Tzu Chi’s annual recycling activity during the All Saints’ Day holidays kicked off on October 31 in seven cemeteries across Metro Manila.
Tzu Chi promotes waste reduction through recycling with the aim of educating about preserving the environment. With the recycled materials, it also raises funds for future missions.
Tzu Chi volunteers in Metro Manila conducted their annual recycling activity on October 31, just as the holiday has families flocking to cemeteries.
In the yearly holiday of visiting the dearly departed, Undas, Tzu Chi volunteers went to various cemeteries to promote waste reduction through recycling.
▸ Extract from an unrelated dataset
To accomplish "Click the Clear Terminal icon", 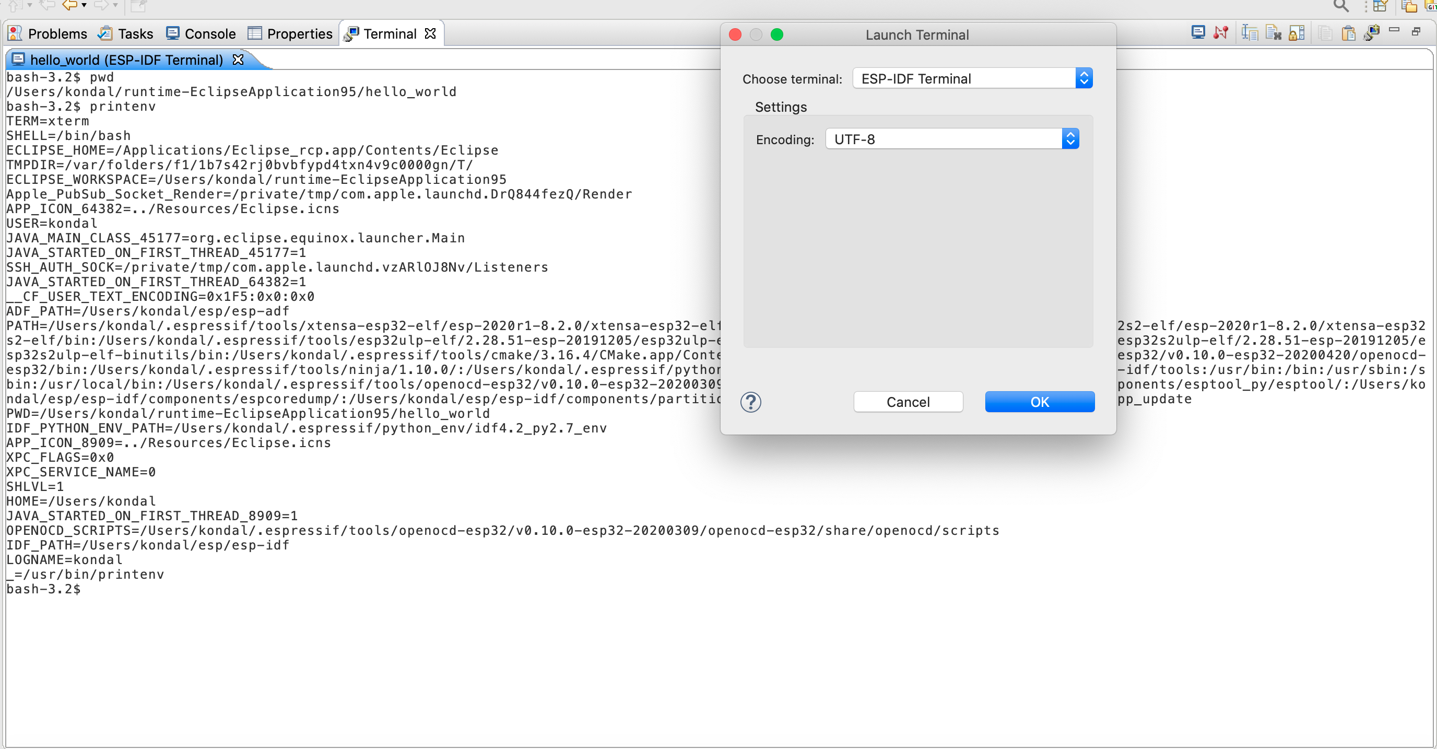I will pyautogui.click(x=1273, y=33).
Seven cemeteries were the focus of this recycling activity: Loyola Memorial Park and Manila Memorial Park both in Paranaque City, Himlayang Pilipino and Manila Memorial Park (Novaliches) in Quezon City, and Manila North Cemetery, Manila South Cemetery, and Chinese Cemetery in Manila.
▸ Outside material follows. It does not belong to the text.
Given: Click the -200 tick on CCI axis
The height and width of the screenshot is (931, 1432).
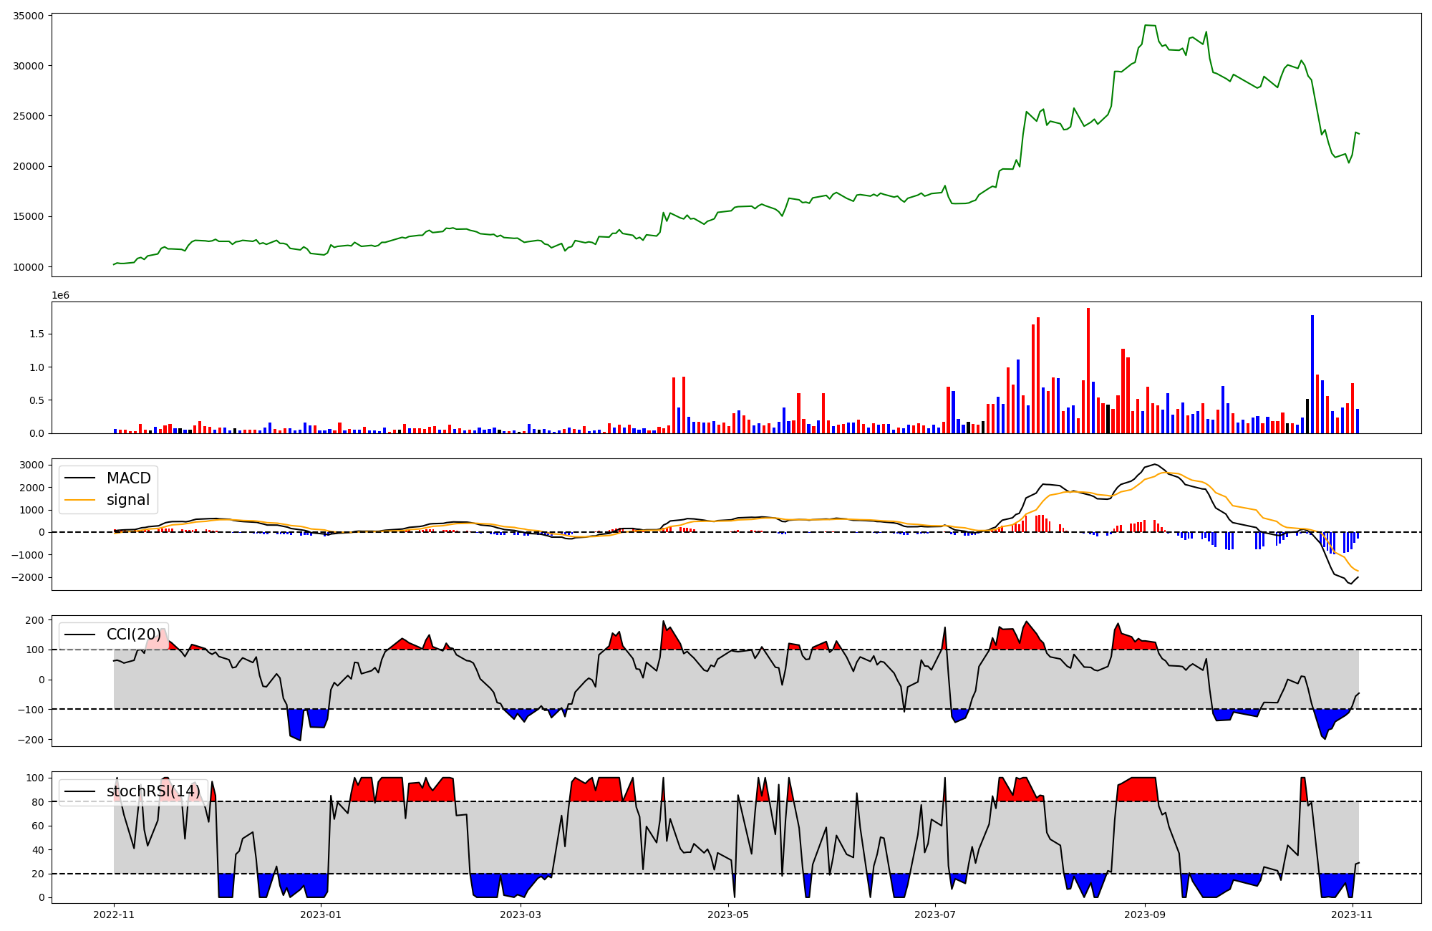Looking at the screenshot, I should point(31,740).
Since 2010, Tzu Chi’s presence has encouraged people during this time of year to properly collect and assess their trash. More than advocating environmental protection, the fruits of this cultivation are the people who now enjoy happier lives.
Stationed in Manila Memorial Park with 50 fellow volunteers, 34-year-old Sedy Barrameda explained that the significance of this activity is not just to educate. By recycling, people also get the opportunity to fund the fivefold missions of Tzu Chi. She understood the value of these recyclables as she was once on the receiving end of the foundation’s charity.
“I do this because I know it could help save the environment. And also, we are able to use these recyclables to fund relief missions for the less fortunate,” stated Barrameda, who once received medical assistance for her goiter before becoming a volunteer.
In Himlayang Pilipino, food stalls were spread throughout the park. Consistent demand for food generated quickly filled up the stalls’ trash bins. The volunteers asked permission if they can recycle some of the waste.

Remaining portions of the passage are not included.